Data excerpts

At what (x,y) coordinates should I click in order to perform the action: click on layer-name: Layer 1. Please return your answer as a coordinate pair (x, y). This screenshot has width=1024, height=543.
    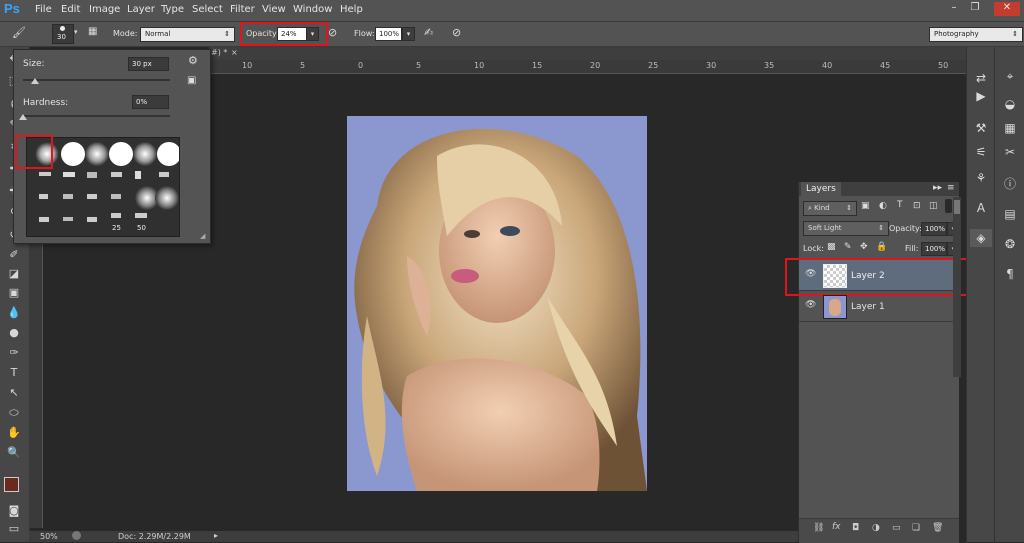
    Looking at the image, I should click on (868, 307).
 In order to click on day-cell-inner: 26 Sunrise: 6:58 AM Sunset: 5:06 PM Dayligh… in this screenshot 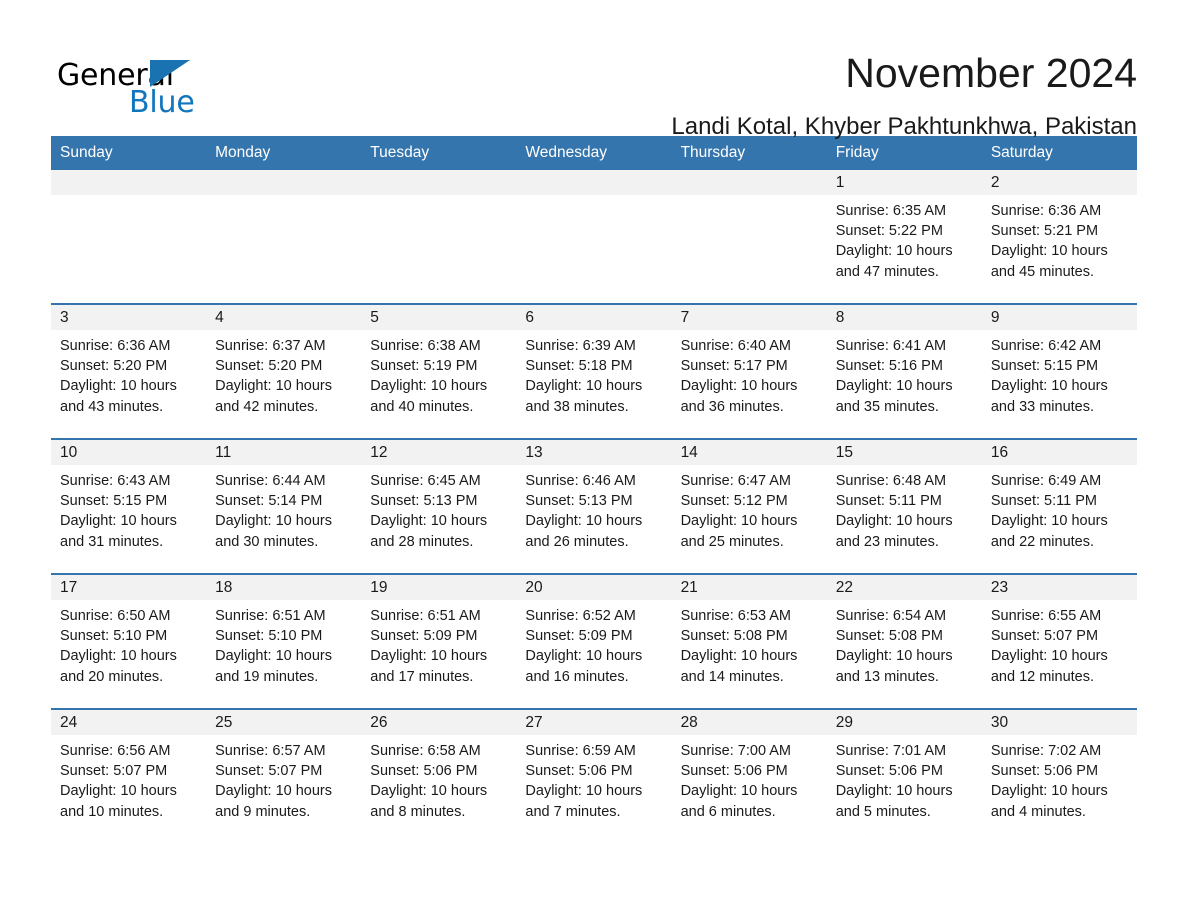, I will do `click(439, 776)`.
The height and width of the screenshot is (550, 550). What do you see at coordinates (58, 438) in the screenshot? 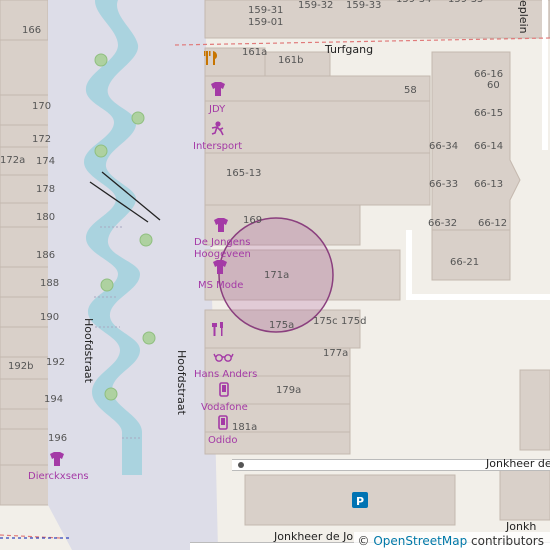
I see `housenumber-196: 196` at bounding box center [58, 438].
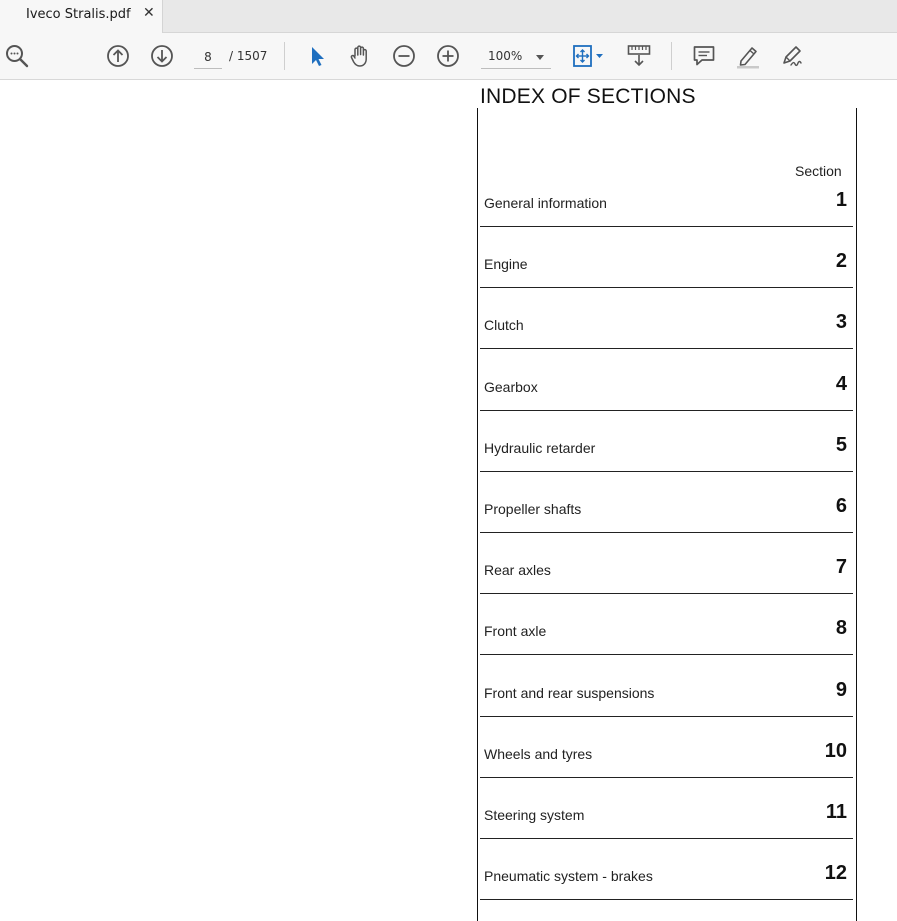 The width and height of the screenshot is (897, 921). I want to click on section-row: Engine 2, so click(666, 258).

▸ **Required work**:
Report every line of the material above that contains the word "should", copying each such line in full.

▸ **Answer section**:
At what (x,y) coordinates should I click in order to perform the action: click on layer-name: Layer 1. Please return your answer as a coordinate pair (x, y). This screenshot has width=1024, height=543.
    Looking at the image, I should click on (868, 307).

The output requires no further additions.